Series: Whiskey Tango Foxtrot Mystery #3
Genres: Paranormal Mystery
Published by St Martin's Press on 31 March 2015
Reading Challenges: 2016 TBR Pile Reading Challenge
Deirdre “Foxtrot” Lancaster makes her living tending to the needs of ZZ, an eccentric billionaire. In her off-time, such as it is, she acts as a caretaker of a nearby pet cemetery which doubles as a supernatural animal crossroads. Anna, her boyfriend’s sister, is murdered in ZZ’s pool and Foxtrot decides to investigate as she’s worried that whoever targeted Anna might come after Ben next.
Anna and Ben are Thunderbirds and have the ability to control the weather so the chances of one dying from electrocution are about as likely as me overdosing on chocolate…simply not possible. Foxtrot is ably assisted by her ghostly dog Whiskey and reincarnated psychic cat Tango.
The good bits
The cast of suspects was very diverse and ranged from a schizophrenic writer who held conversations with imaginary creatures to an owner of a dog that painted whatever images his owner transmitted mentally. Their personality quirks (of which there are many!) helped keep the voices individual and distinct. The same held true for Whiskey and Tango as the former fell for an apparently hot border collie while the latter was supremely indifferent to anyone’s needs other than her own.

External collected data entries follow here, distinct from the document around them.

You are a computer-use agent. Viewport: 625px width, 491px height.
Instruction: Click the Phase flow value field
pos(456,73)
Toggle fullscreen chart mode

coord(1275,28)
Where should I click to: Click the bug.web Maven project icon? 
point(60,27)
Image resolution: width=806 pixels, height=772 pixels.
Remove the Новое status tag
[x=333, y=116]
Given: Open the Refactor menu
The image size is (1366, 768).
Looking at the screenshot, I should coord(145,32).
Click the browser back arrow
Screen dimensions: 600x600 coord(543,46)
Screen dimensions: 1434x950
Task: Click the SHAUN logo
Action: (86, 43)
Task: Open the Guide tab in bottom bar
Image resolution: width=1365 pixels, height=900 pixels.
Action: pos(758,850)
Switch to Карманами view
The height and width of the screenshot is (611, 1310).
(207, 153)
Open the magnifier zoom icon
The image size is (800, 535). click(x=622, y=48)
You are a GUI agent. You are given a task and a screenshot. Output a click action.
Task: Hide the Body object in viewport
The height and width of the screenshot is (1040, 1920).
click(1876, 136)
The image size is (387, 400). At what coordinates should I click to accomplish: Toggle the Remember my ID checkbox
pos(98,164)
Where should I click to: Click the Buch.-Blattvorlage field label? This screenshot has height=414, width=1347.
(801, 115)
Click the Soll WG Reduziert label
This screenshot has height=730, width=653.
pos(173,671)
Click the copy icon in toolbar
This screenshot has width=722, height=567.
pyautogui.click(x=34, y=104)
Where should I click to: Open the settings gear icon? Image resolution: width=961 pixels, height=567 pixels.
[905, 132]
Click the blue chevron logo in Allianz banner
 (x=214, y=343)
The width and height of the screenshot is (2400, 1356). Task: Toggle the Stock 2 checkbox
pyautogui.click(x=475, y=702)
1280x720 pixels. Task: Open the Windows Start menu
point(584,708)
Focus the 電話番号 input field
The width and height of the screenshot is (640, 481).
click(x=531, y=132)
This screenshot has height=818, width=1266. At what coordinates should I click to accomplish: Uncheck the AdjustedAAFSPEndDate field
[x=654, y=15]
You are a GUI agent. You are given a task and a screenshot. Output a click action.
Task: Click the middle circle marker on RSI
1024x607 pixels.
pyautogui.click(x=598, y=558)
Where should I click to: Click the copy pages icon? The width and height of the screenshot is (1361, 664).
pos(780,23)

The mystery was neatly done and there were some lovely red herrings scattered throughout which kept the pace bubbling along. Foxtrot was a good investigator as she approached things fairly logically and took full advantage of her pets’ abilities. Both were cajoled into interrogating pets and ghosts who might have seen or heard what happened.
It was the supernatural elements that really held my attention though. I relished the Thunderbird lore we were given but I still haven’t reached saturation point and would love more detail in future books.
The not so good bits
We see Anna through the eyes of Ben and the guests rather than getting a chance to meet her properly ourselves. This combined with the fact that she was killed so quickly made it difficult to care about her as a person. Instead, we are forced to judge her by the impact she had on others. Thankfully the secondary characters are quite verbose on their feelings for her but it felt like a bit of a missed opportunity.
If you haven’t read any other other books in the series then it might come as a bit of a shock that a) Thunderbirds exist and b) a cemetery can act as a portal for deceased pets who want to pop back to check up on their owners. Lyle doesn’t spend too much time going over past events so while you could read this one as a standalone, I suggest you read the first in the series before diving in so you have a clear understanding of the world.
A whimsical paranormal mystery that is quirky enough to keep you coming back for more.